| What you should do |
The goal is an unaltered copy of the records below, minus any images.

Stored items
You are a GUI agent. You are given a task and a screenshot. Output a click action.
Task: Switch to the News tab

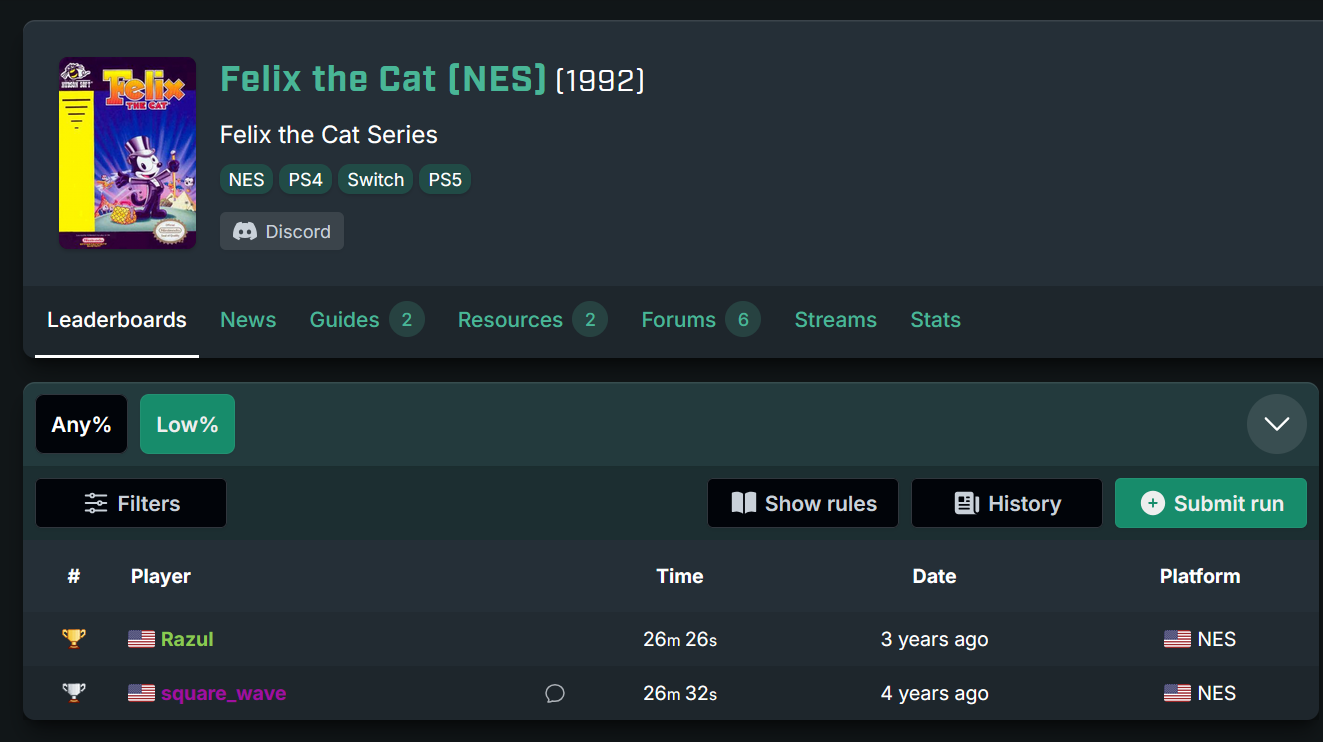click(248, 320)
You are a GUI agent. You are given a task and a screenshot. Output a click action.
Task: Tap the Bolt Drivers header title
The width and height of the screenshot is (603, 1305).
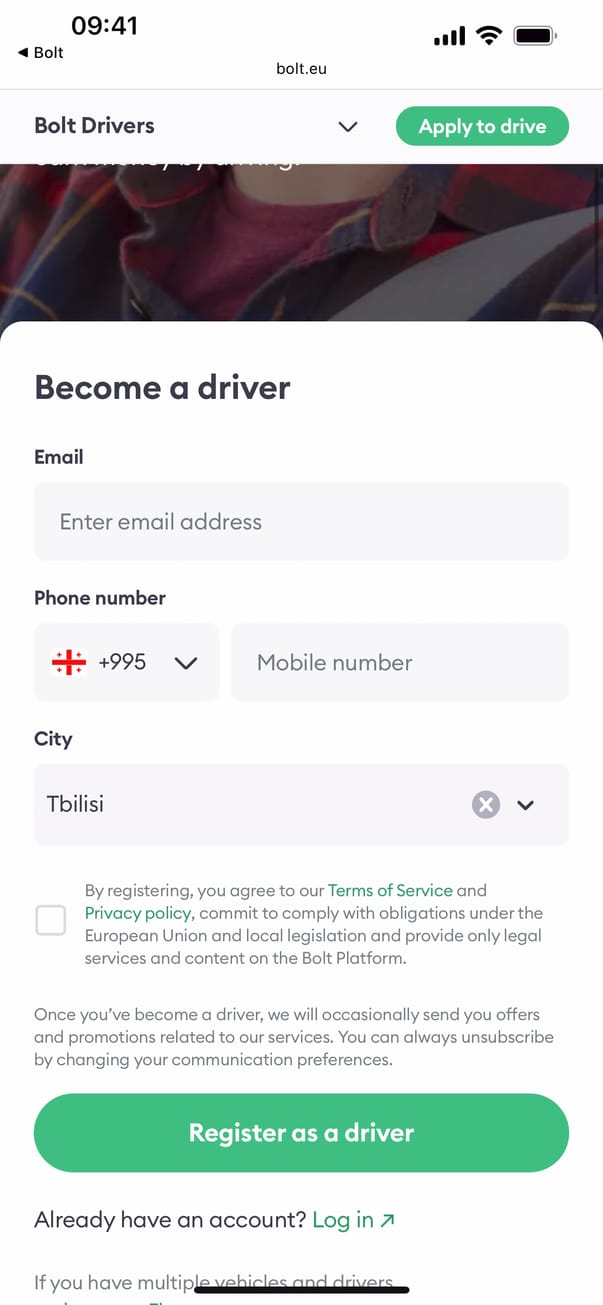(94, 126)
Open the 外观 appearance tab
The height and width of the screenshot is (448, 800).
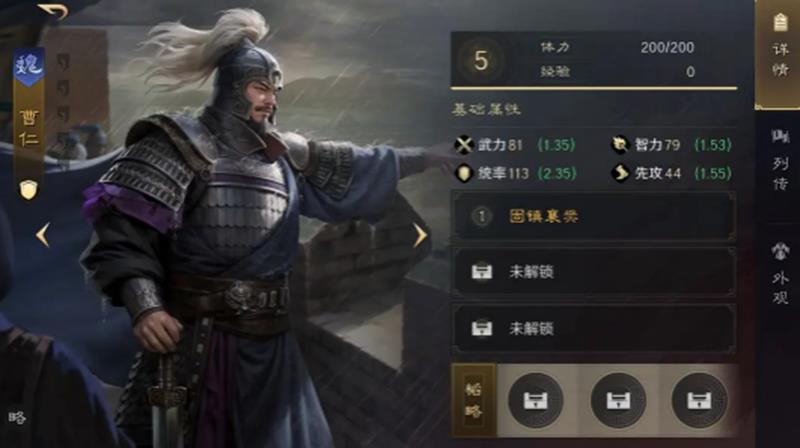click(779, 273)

| Final answer |
You are a GUI agent. You are given a task and a screenshot. Output a click action.
Task: Switch to the News tab

click(248, 320)
You are a GUI agent. You are given a task and a screenshot. Output a click action.
Task: Tap the Bolt Drivers header title
The width and height of the screenshot is (603, 1305).
(94, 126)
Open the 外观 appearance tab
The height and width of the screenshot is (448, 800).
click(779, 273)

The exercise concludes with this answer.